Saved data entries

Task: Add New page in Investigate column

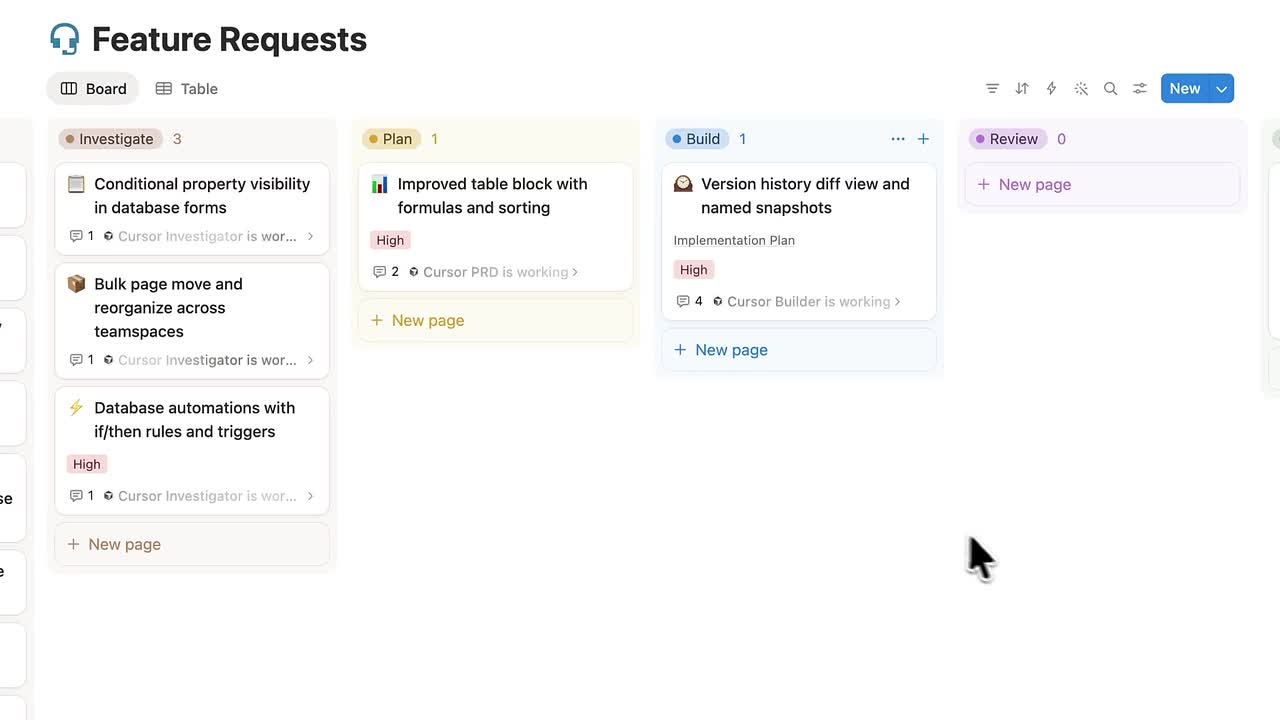Action: 192,544
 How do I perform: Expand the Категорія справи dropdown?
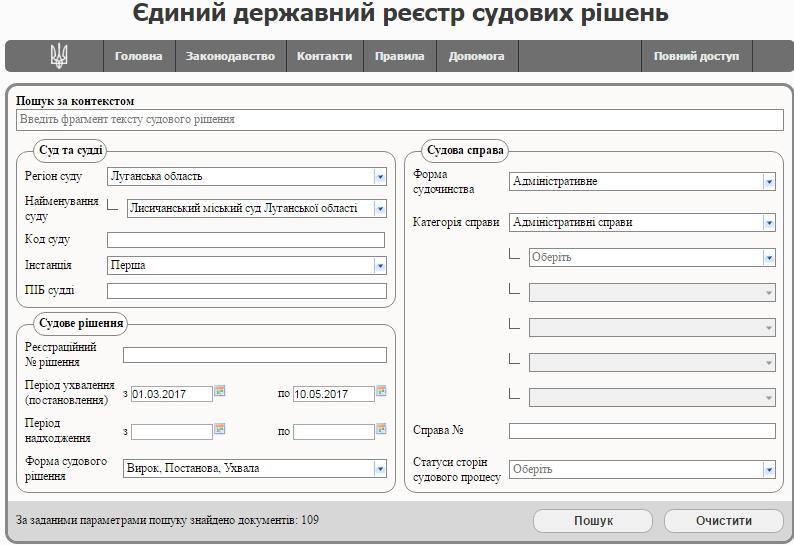pos(768,223)
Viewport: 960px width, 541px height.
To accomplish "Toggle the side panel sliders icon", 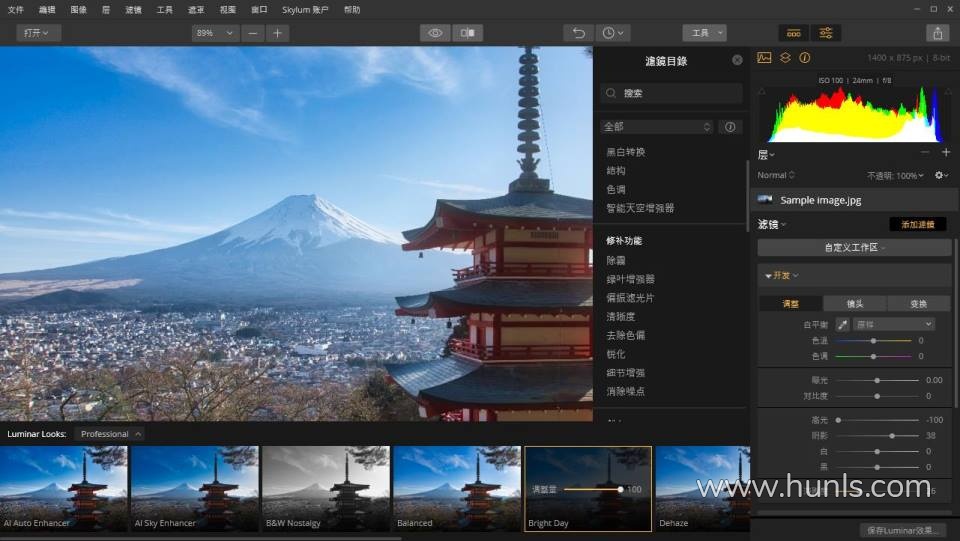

**Problem**
The answer must reproduce every line of the records above exactly, with all pictures left out.

**Worked solution**
Task: Add New page in Investigate column

Action: 192,544
 How do I perform: Expand the Категорія справи dropdown?
pos(768,223)
Viewport: 960px width, 541px height.
To accomplish "Toggle the side panel sliders icon", 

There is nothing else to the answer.